FIG. 4.

Transcriptional analysis of the lcp gene region. (a) Molecular organization of the 8-kbp Sau3A fragment from plasmid pR harboring lcp and adjacent genes. nakg encodes N-acetylglutamate kinase, lcp encodes latex-clearing protein (putative secreted protein), oxiB encodes oxidoreductase β-subunit, oxiA encodes oxidoreductase α-subunit, eno encodes enolase 2-phosphoglycerate dehydratase, and mem encodes a putative membrane transporter.
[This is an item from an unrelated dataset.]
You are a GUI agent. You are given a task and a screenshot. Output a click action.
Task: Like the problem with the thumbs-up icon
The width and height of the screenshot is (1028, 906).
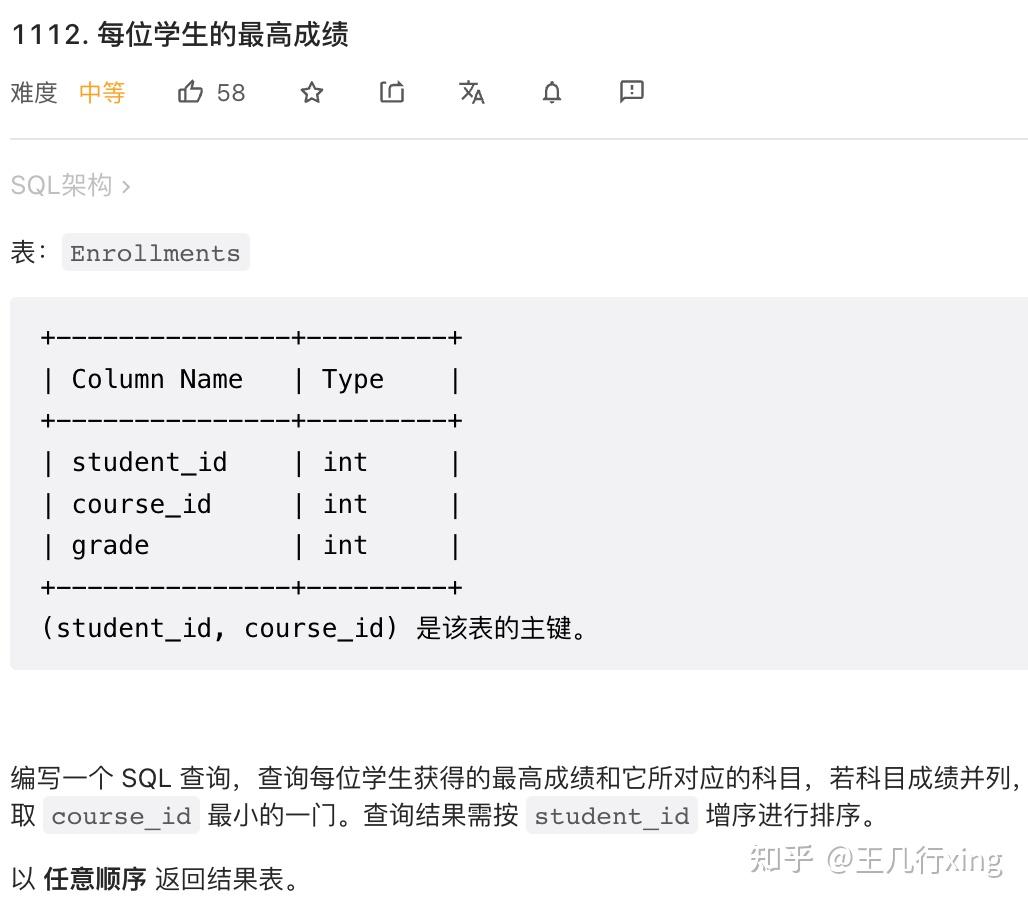(x=190, y=92)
The lines with numbers or letters represent the RT-PCR products obtained with mRNA from Streptomyces sp. strain K30; the numbers indicate the specific cDNA transcription products in the gel, and the letters indicate products of the other RT-PCRs. (b and c) Transcription analysis of the lcp region in Streptomyces sp. strain K30. Expression of lcp was analyzed by RT-PCR performed with samples containing total RNA isolated from cells in the logarithmic growth phase. The resulting PCR products were separated by agarose gel electrophoresis and stained with ethidium bromide, and negative images are shown. Cells were grown in MSM with either 0.5% (wt/vol) poly(cis-1,4-isoprene) (b) or 0.5% (wt/vol) glucose (c) as the carbon source. Lanes 1′, 2′, 3′, 4′, and 5′ contained the controls used to detect DNA contamination, whereas lanes 1, 2, 3, 4 and 5 contained the RT-PCR assay mixtures. A 100-bp DNA ladder (MBI Fermentas, Germany) (lanes M) was used as a molecular weight standard. Transcription of lcp (panel b, lane 1), oxiB (panel b, lane 2), oxiA (panel b, lane 3), Lcp into the OxiB PCR product (panel b, lane 4), and OxiB into the OxiA PCR product (panel b, lane5) was strongly induced in the presence of natural or synthetic rubber poly(cis-1,4-isoprene), while in the presence of glucose only a faint RT-PCR product of lcp (panel c, lane 1) was detected; RT-PCR products of oxiB and oxiA could not be detected at all.